§ Exercise tasks:
1: Answer these questions from the text on the Basilica of San Savino.
(a) To whom is the basilica dedicated?
(b) In what year did Bishop Sigifredo rebuild it?
(c) What do the 12th-century mosaics in the crypt depict?
2: Print everything in the basilica text from "The Basilica of" down to "of the city.".

§ Extract:
Segment Open
Ancient basilica in Piacenza, Italy

The Basilica of San Savino is an ancient Roman Catholic basilica in the city of Piacenza in the Province of Piacenza, Italy. It is dedicated to Saint Sabinus of Piacenza, second bishop of the city.

==History==
San Savino was established as a Benedictine monastery in 903, located outside the then city walls. Much of Piacenza, and likely the original church here was ravaged by the Hungarian invasions in the early 900s. The attached church was initially dedicated to the twelve apostles, but Sabinus himself was buried here. The original construction appears to have been poor. In February 998, Pope Gregory V confirmed its right to freely elect its abbots. It was rebuilt by Bishop Sigifredo in 1005. The present layout is due to an 1107 reconstruction with later modifications, although it includes a few elements from the 903 edifice. The monastery of San Savino is mentioned in a 1132 bull of Innocent II The crypt of the church has 12th-century mosaics depicting the zodiac signs on a marine background. An ecclesiastical historian in 1651 describes a mosaic labyrinth in the church. The presbytery has a contemporary mosaic showing battle scenes and a depiction of Christ.
Segment Closed
§ Supplied material:
Segment Open
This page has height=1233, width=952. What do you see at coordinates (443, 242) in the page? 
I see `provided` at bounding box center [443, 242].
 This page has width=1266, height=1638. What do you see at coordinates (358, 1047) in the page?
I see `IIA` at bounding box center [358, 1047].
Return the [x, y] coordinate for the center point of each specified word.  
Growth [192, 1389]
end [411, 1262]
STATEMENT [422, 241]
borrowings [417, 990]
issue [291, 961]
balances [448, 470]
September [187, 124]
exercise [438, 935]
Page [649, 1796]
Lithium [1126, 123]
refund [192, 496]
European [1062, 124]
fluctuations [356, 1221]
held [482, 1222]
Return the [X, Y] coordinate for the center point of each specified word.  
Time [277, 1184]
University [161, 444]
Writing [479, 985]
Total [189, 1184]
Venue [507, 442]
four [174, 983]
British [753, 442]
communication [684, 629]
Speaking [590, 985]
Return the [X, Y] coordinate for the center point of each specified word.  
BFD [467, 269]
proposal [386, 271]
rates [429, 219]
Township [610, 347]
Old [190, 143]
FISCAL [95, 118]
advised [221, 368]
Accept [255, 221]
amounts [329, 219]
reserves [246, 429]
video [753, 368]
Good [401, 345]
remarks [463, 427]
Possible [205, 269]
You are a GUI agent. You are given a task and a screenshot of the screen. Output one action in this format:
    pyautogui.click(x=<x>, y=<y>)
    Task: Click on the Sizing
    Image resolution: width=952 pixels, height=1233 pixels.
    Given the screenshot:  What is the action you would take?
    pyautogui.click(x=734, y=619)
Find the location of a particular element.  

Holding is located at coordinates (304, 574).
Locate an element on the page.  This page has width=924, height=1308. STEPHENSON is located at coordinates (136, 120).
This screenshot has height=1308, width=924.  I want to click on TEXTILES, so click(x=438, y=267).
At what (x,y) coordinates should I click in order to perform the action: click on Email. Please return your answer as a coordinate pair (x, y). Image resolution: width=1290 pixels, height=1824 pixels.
Segment Closed
§ Problem solutions:
1:
(a) Saint Sabinus of Piacenza, second bishop of the city.
(b) 1005.
(c) The zodiac signs on a marine background.

2:
The Basilica of San Savino is an ancient Roman Catholic basilica in the city of Piacenza in the Province of Piacenza, Italy. It is dedicated to Saint Sabinus of Piacenza, second bishop of the city.